Of course, this viewing of the movie is after I have done sex work and so find the depictions of sex work more interesting, can relate better to these portrayals of weirdo johns. Today, I went and saw a nonweirdo john, the regular. He called me right as I was putting on my jacket and about to head off to go do a jackoff video for some website. This regular always calls right at these moments, these moments where I need money really badly. And so, I went and saw him, canceled my appointment with the pornographer. His apartment was overheated and while standing up, getting head from him as he sat on the edge of his bed, I kept on wiping my forehead, pouring sweat, and I was not that into this, could think of nothing but how hot it was, how I was going to pass out if I had to stand on my feet any longer.

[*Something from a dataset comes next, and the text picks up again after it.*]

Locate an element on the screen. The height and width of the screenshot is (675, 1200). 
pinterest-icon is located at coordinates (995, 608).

I told him I needed to lie down and immediately felt better, again experienced the pleasures of my penis aroused, of another person's mouth around it in such a state. And in this position, I was able to get a rimjob also, which was pretty amazing, and I came shortly thereafter.

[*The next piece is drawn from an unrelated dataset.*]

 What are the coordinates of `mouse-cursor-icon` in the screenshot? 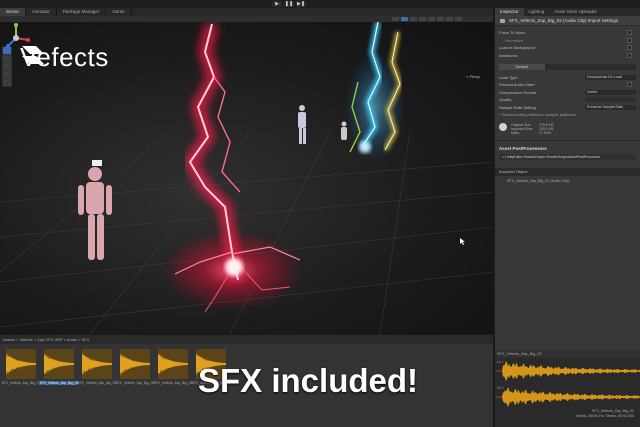 It's located at (462, 242). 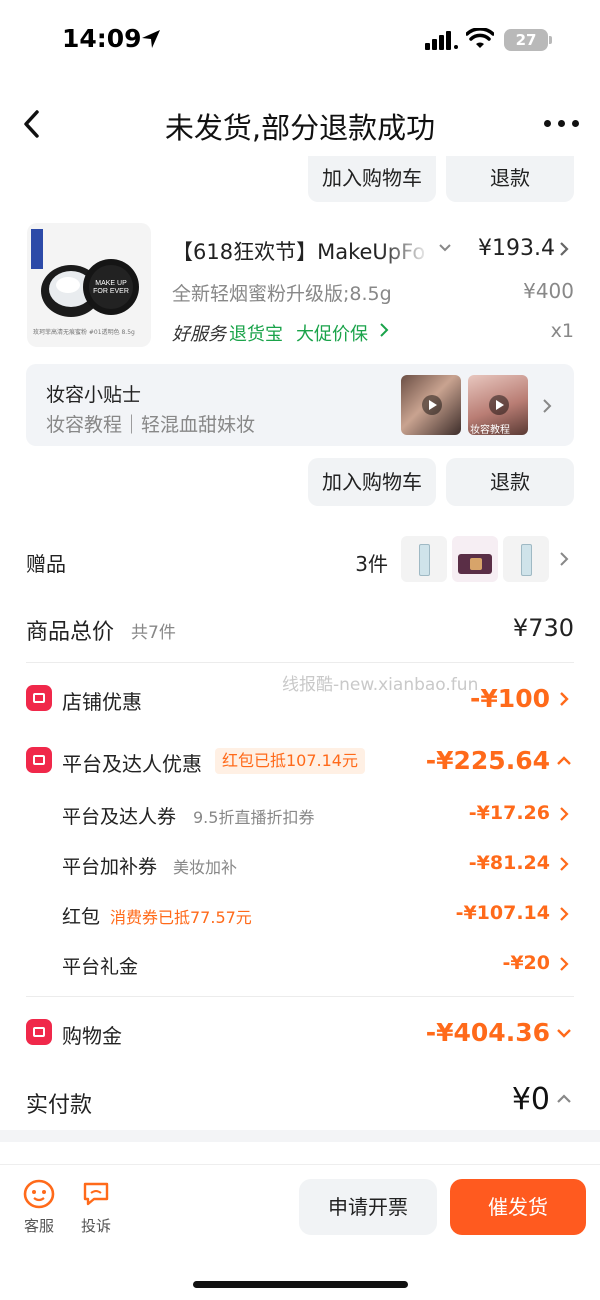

Getting dressed, he asked me if I wanted a ride home. I laughed and said if you are serious, sure. Because the L wasn't running and I love car rides. So I got a ride from the Upper West Side to Williamsburg and got to chat with this guy for a long time, him telling me amazing stories about New York in the pre-AIDS era. I love hearing these stories from people who have lived through all of this. He told me how there used to be so many sex clubs and how you could just pick someone up on the street and duck in somewhere, that now everything is all on the internet. He told me those were the happiest days of his life, those wild sex crazy days of his twenties when New York was a way sluttier place. And then he joked sadly that he survived because he is a cocksucker. Told me that he lost lots of friends and that he would have been dead too if he had engaged in ass fucking, but his fancy for sucking cock spared him.

He asked me if I was hungry and invited me to eat with him at Dumont and even though I was hungry and would really have liked to been treated to a nice meal, I told him I wasn't, because I am lame and was fearing shame. I was sure that eating at a popular place a couple blocks from my house with my sugar daddy, that doing so, I would be sure to run into people I knew, people I probably wouldn't want to run into. So I passed on the free nice dinner offer, got myself some Chinese food and some Coors Light, which is pretty much my idea of a really nice meal, pretty much heaven.

Oh, and in insane news, on Friday evening, I got a call from one of the numerous jobs I applied to. I did not get a call from one of the numerous ones I am overqualified to work at, shitty data entry jobs, shitty office jobs, shitty filing jobs. Instead, I got a call from a reach job, one that I am so underqualified to work at and so confused as to why they called me. It is to be a production assistant at this small press. The qualifications said: "Minimum of one year of experience in book publishing and knowledge of Excel, QuarkXPress, and InDesign are preferred." Um, we are going to do some creative fibbing during this interview because man, I want this job so bad. And these are "preferred" qualifications, not "necessary" ones. Things are going pretty good in my life lately. It's awesome. In some ways, I feel like I did when I first moved here. I am totally giddy about this city and about kicking its ass. Also, I have been listening to the Yeah Yeah Yeahs again, which was all I listened to when I first moved here.